(Beginning of RAW DATA)

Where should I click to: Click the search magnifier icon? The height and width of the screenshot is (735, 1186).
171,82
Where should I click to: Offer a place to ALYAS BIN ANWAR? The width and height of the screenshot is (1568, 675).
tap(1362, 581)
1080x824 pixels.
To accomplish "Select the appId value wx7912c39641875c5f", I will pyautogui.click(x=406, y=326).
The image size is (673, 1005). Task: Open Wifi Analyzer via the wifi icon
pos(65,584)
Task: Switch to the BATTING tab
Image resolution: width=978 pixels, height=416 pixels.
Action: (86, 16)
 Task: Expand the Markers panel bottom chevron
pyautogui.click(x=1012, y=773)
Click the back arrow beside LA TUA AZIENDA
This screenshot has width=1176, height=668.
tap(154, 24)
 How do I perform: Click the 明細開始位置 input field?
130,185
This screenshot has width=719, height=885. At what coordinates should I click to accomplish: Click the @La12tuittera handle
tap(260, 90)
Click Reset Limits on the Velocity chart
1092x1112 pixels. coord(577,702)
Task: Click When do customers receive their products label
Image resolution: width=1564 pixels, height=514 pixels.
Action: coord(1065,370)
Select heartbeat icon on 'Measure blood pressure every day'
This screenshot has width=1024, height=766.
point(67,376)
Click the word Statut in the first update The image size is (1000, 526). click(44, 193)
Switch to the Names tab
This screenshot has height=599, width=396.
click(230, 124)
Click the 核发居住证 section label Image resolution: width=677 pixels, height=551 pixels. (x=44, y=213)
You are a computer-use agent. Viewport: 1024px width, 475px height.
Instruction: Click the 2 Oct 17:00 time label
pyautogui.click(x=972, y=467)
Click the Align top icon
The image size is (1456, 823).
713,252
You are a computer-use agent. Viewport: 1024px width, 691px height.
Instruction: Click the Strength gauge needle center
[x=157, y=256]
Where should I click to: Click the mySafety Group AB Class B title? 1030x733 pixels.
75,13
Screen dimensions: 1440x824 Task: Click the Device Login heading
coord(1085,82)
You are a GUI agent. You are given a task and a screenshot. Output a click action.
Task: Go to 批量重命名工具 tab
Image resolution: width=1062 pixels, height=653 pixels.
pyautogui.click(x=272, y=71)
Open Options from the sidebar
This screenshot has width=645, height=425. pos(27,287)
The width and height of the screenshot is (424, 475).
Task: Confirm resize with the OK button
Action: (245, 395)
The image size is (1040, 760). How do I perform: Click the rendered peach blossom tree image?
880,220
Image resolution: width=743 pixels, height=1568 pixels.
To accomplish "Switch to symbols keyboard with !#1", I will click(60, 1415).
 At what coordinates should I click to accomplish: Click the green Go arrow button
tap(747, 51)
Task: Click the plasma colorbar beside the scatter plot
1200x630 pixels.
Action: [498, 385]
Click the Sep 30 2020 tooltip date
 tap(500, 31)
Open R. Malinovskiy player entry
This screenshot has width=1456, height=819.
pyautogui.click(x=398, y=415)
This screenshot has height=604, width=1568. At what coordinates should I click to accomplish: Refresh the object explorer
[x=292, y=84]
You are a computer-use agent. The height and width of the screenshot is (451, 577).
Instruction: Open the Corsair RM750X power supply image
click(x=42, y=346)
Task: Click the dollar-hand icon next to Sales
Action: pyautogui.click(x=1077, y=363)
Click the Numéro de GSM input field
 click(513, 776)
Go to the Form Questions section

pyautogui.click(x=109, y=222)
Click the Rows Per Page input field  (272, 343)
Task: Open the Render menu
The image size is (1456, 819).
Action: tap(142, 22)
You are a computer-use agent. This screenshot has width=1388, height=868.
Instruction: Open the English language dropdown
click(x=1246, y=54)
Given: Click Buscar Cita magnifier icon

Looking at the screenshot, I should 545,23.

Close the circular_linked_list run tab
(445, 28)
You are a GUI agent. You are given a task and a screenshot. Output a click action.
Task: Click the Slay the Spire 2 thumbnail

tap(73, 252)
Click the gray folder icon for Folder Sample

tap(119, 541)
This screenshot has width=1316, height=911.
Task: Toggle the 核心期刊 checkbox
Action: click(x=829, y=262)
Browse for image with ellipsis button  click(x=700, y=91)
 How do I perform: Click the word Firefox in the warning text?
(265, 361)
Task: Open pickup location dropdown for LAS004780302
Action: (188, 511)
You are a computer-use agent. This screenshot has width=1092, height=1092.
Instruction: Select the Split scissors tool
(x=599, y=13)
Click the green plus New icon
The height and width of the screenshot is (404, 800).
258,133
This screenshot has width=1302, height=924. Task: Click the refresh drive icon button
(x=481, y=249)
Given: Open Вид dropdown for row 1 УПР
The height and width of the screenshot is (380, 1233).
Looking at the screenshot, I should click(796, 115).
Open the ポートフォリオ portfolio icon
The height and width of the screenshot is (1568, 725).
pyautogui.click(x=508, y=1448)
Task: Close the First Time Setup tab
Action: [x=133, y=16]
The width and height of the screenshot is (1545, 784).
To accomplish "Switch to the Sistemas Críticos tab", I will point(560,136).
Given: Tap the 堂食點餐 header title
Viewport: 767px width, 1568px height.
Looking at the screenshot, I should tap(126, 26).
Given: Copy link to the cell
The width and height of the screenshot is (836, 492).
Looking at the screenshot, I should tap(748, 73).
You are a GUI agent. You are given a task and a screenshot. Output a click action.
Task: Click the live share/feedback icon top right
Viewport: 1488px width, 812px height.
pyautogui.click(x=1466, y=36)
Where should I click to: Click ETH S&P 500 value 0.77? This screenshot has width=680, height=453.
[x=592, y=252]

(End of RAW DATA)

PROBLEM TO SOLVE: Look through the entries above and copy each line that has "will" in it.

RESULT OF THE TASK:
To accomplish "Select the appId value wx7912c39641875c5f", I will pyautogui.click(x=406, y=326).
To accomplish "Switch to symbols keyboard with !#1", I will click(60, 1415).
To accomplish "Switch to the Sistemas Críticos tab", I will point(560,136).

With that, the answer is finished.